**EXERCISE PROMPT:**
Please repeat the part that opens with the line containing "1232x959 pixels. At" and closes with the line containing "pos(178,790)", requests included, shifting the coordinates in the answers by adding 67 to every number. Leave the pictures out.

┌─ RECORDS FOR THE EXERCISE

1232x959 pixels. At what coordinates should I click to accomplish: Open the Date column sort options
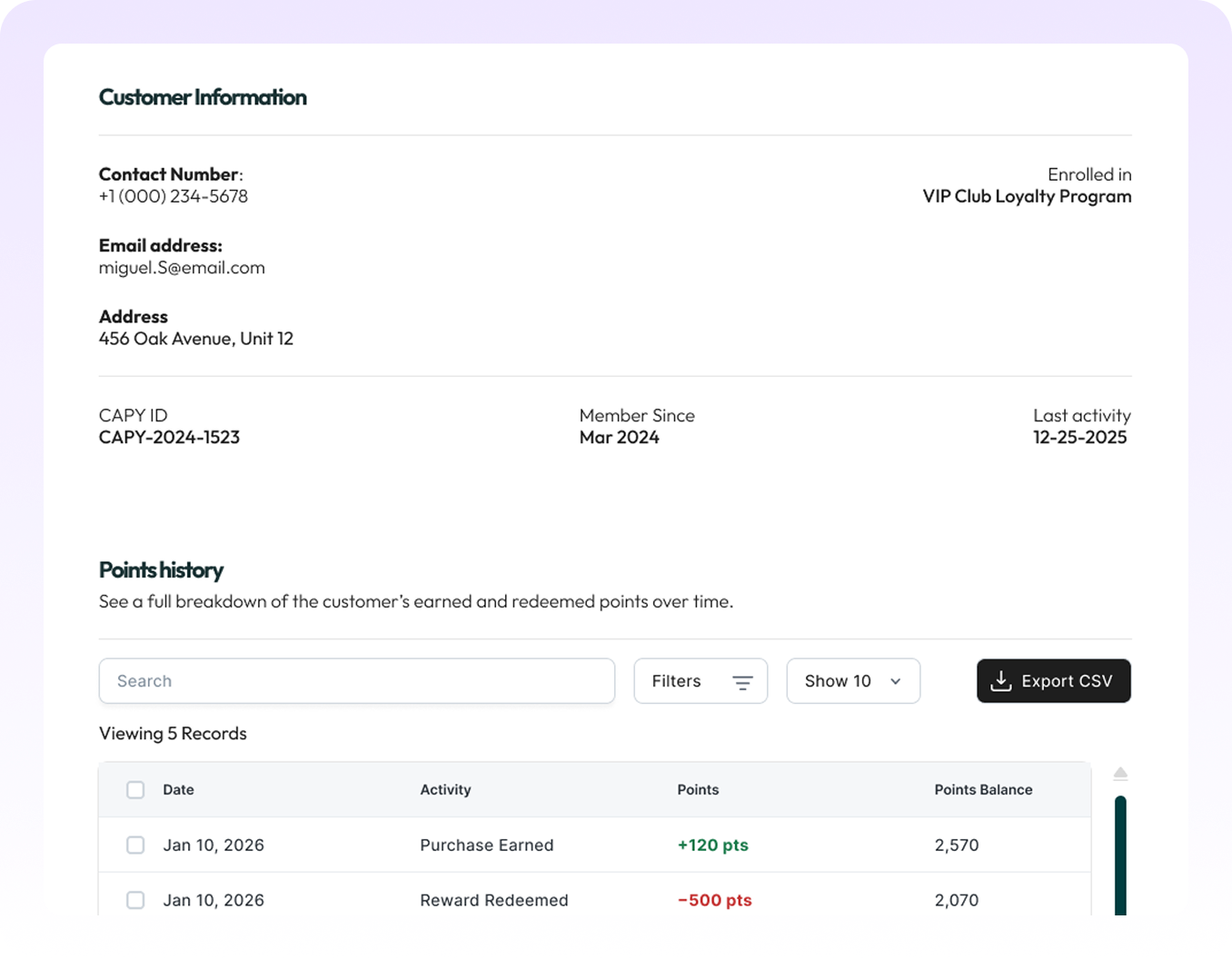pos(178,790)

└─
┌─ RECORDS FOR THE EXERCISE

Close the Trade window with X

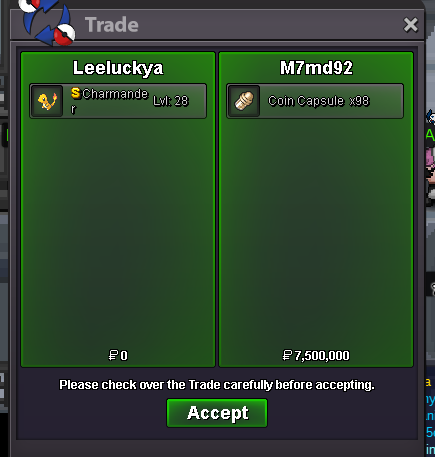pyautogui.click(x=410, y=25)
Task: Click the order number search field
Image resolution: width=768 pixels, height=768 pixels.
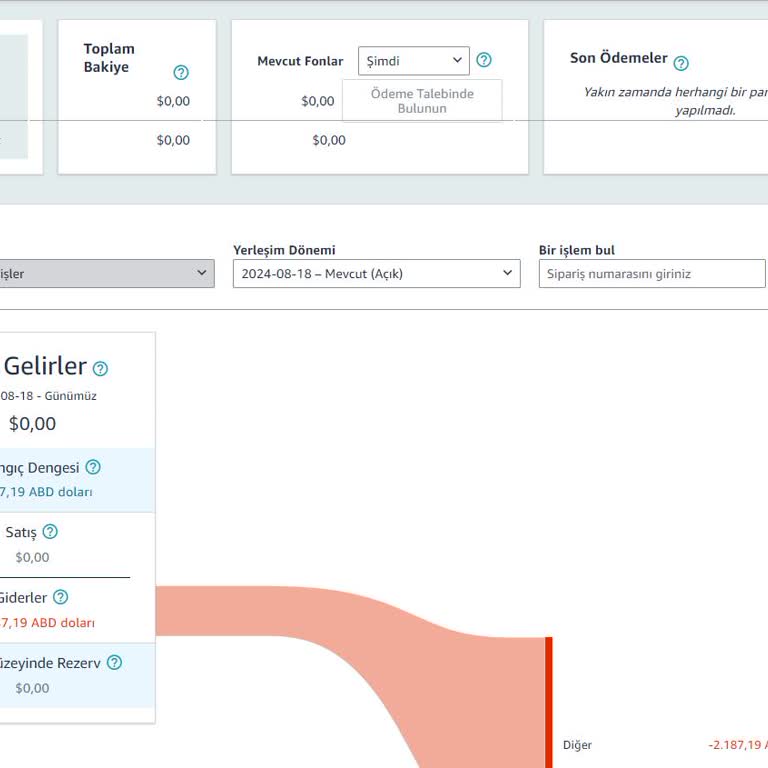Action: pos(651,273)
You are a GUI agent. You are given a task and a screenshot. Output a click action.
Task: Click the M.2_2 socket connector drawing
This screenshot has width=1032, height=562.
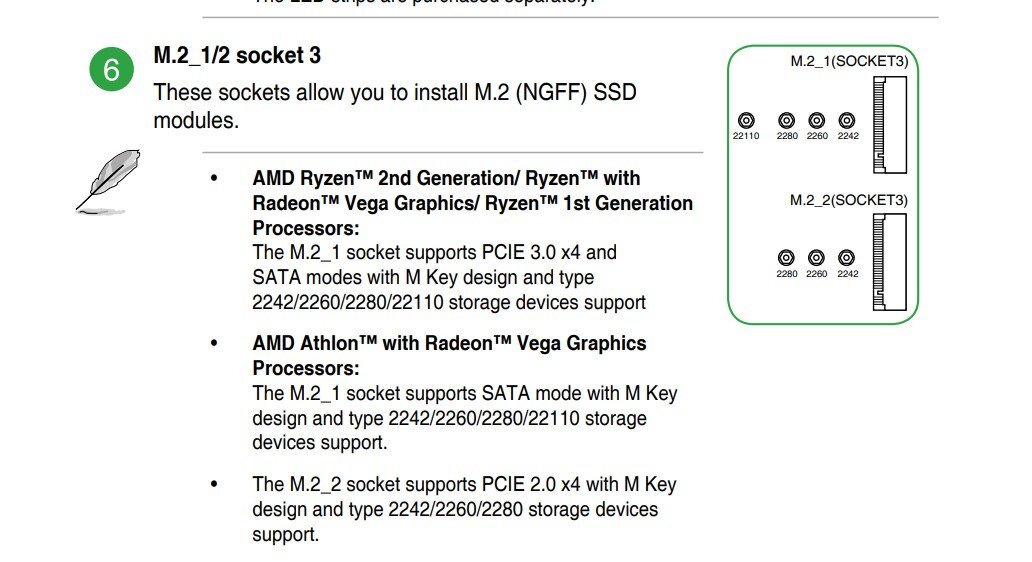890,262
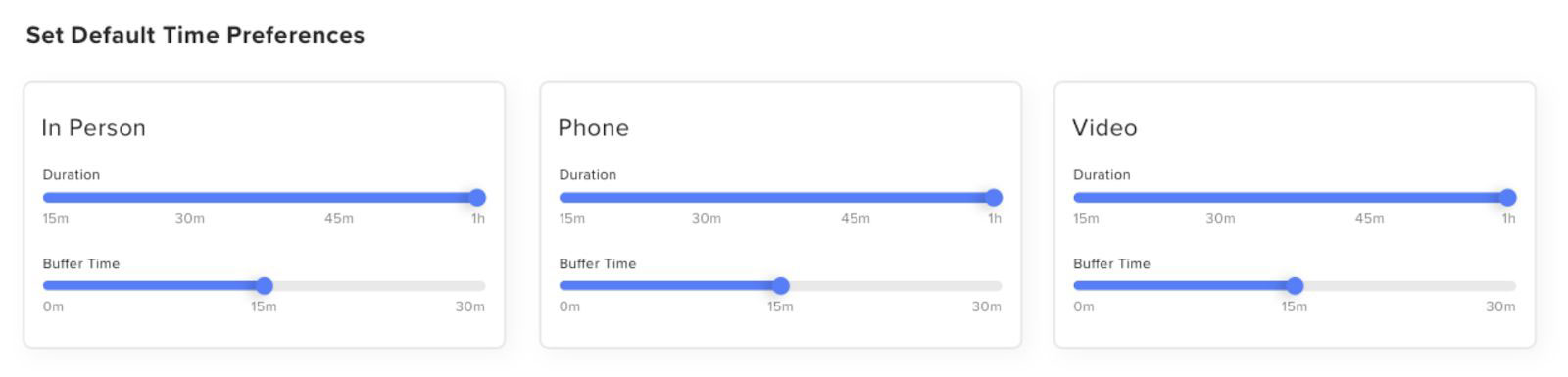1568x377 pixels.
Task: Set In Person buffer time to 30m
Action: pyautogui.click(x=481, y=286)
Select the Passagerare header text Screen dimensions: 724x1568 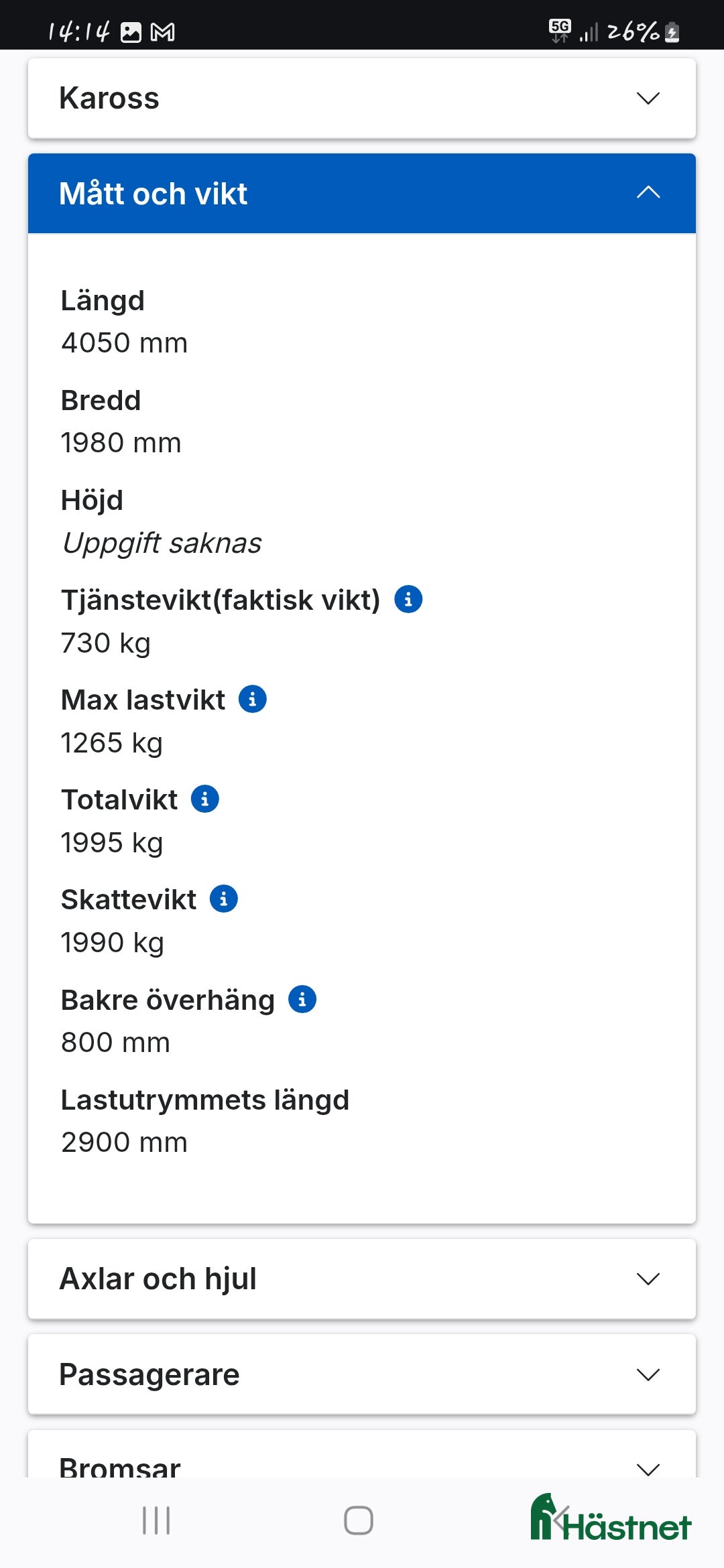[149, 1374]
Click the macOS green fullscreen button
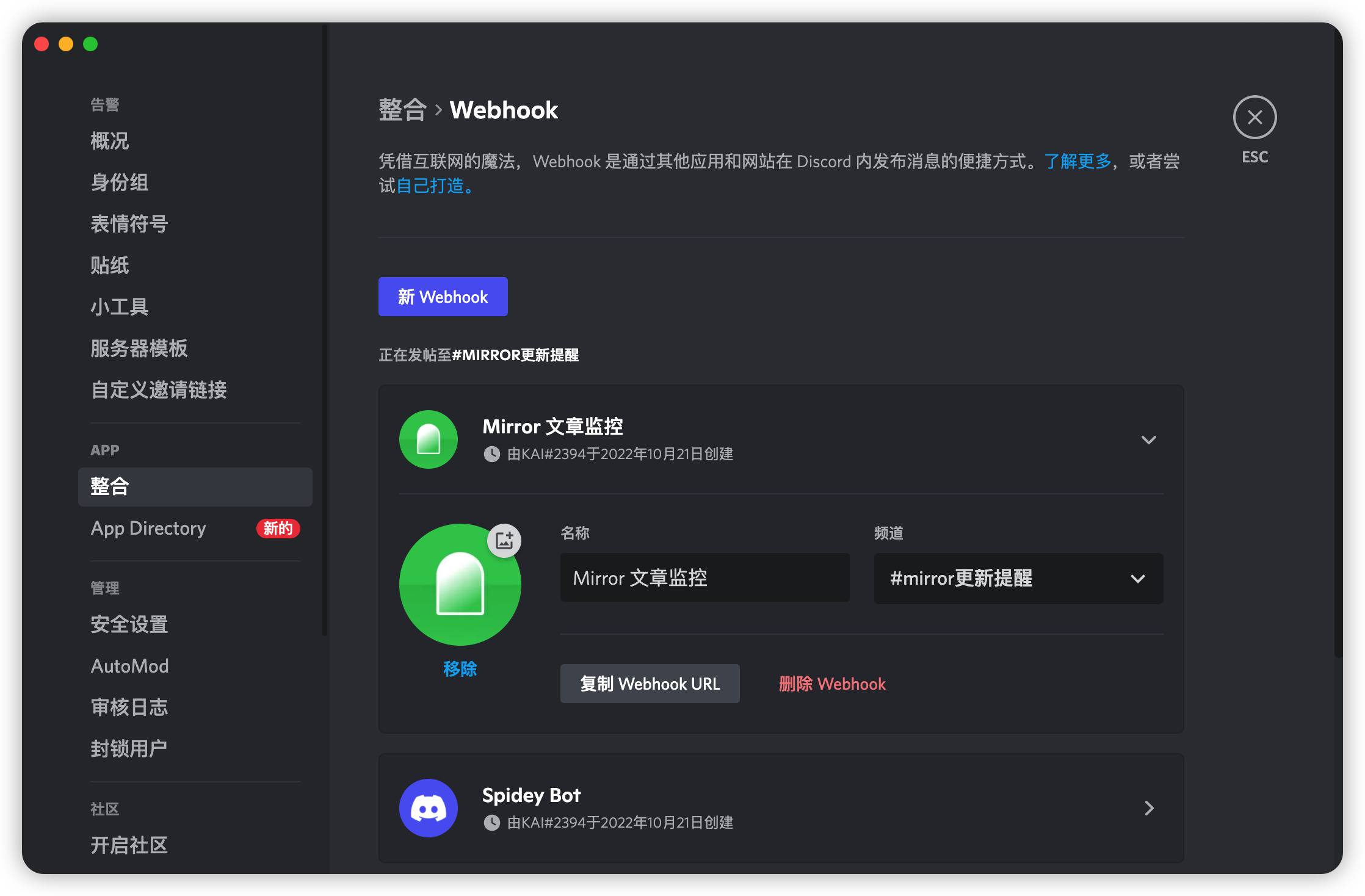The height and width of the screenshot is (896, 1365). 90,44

└─
┌─ RECORDS FOR THE EXERCISE

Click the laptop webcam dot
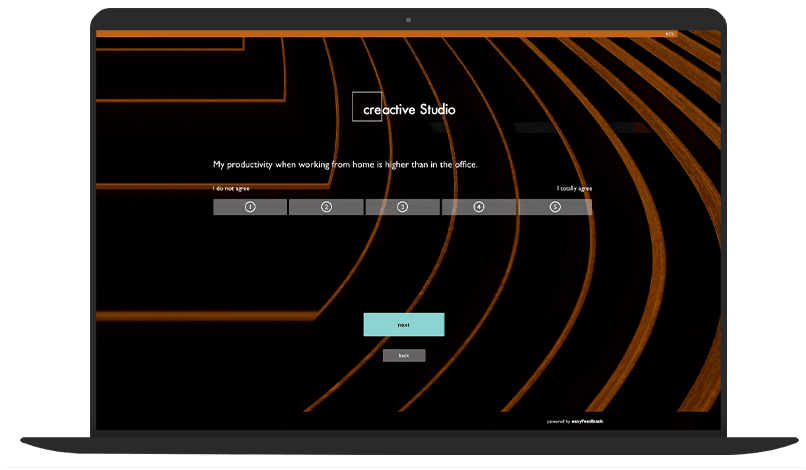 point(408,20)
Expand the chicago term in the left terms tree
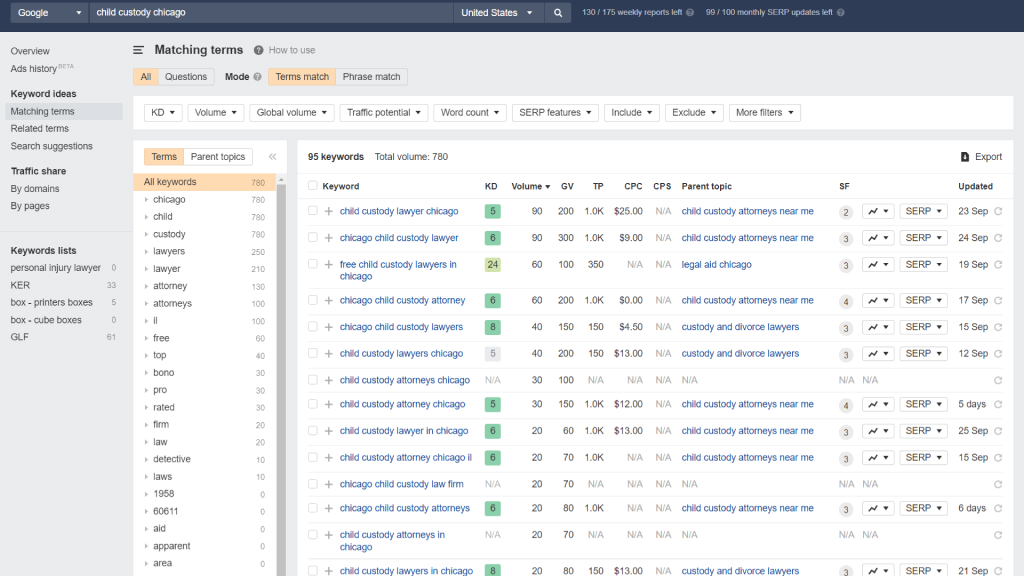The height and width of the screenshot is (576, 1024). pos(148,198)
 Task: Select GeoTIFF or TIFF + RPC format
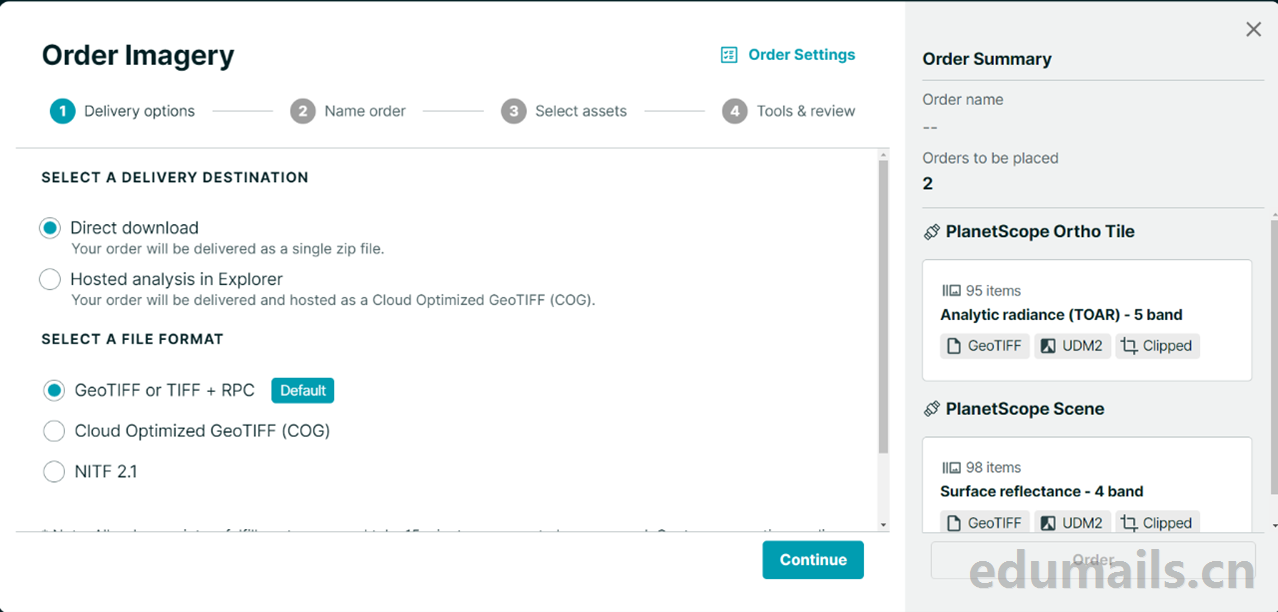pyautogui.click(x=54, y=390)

└─

**SOLVED PROBLEM:**
1232x959 pixels. At what coordinates should I click to accomplish: Open the Date column sort options
pos(245,857)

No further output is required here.